Often, the shame rushes back immediately when we imagine inhabiting such a state —gripping from the inside as if to say, No. We really are rotten.
Rather than eradicating it, we welcome these layers of shame fully. We work with them using whatever tool is appropriate, without negating their needs or fighting their existence. When this happens, something important shifts.
We’re no longer in unconscious warfare with ourselves.
We’re no longer trying to overpower the shame.
Instead, we’re with it. Cradling it. Acknowledging its truth the way we would if a small child were sharing their experience with us—while no longer being fully identified with it.

From here, I find it most helpful to pray or meditate on an ideal parental energy—one that can guide this shame-bound part toward a single, justifiable step in the direction of the previously imagined, symptom-deprived state.
This is not easy, especially when the trigger is intense. So corrective action must be small. Negotiable. Realistic.
It might look like:
- Opening your contacts and simply considering who might be safe for a three-minute connection.
- Sending a trusted person a simple “how are you” text.
- Opening an app and talking with ChatGPT about what’s happening right now.
Each of these is corrective action.
Not because it’s dramatic—but because it gently challenges the belief structure of shame without overwhelming the nervous system. Not too hot, not too cold. Over time, this builds self-trust, which may be the most potent ingredient in recovery.

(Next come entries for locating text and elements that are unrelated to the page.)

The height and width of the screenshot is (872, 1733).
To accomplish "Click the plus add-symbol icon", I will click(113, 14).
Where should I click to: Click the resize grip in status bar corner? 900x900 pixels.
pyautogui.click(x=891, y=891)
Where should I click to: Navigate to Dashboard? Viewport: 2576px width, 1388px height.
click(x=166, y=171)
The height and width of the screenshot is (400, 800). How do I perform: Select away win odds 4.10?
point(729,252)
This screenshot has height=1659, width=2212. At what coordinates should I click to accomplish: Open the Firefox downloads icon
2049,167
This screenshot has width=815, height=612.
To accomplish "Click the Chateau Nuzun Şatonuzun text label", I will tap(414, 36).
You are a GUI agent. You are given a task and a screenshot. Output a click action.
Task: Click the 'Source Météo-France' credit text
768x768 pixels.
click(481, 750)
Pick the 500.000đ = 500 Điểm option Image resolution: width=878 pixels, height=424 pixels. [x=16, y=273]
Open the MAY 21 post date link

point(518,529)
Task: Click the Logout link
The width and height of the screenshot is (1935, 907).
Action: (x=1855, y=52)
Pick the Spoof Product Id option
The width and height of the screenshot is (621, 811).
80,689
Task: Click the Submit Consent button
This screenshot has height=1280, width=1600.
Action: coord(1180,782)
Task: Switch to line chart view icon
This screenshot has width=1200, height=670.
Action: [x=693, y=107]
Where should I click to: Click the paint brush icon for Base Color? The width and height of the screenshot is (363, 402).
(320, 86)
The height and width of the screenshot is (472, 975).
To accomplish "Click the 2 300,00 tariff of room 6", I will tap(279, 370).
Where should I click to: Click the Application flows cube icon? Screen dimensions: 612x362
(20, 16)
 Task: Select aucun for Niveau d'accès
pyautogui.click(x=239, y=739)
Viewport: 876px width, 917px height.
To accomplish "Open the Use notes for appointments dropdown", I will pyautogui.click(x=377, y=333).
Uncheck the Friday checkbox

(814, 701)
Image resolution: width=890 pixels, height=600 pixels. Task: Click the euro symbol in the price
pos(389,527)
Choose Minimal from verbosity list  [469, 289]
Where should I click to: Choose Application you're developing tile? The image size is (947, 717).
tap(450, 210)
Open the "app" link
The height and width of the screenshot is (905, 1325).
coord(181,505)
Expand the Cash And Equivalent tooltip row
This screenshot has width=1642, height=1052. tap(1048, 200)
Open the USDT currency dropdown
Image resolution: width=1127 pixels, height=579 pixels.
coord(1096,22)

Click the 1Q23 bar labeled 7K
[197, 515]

In summary, rather than processing grief and stopping there, this approach emphasizes taking corrective action after the grief work—with “good enough” consistency. Slowly, this forms a new internal working model: someone who is willing to step into new behavior, while still negotiating compassionately with their internal parts.
It is gentle.
It is compassionate.
And it is firm.
We are not collapsing into the trigger.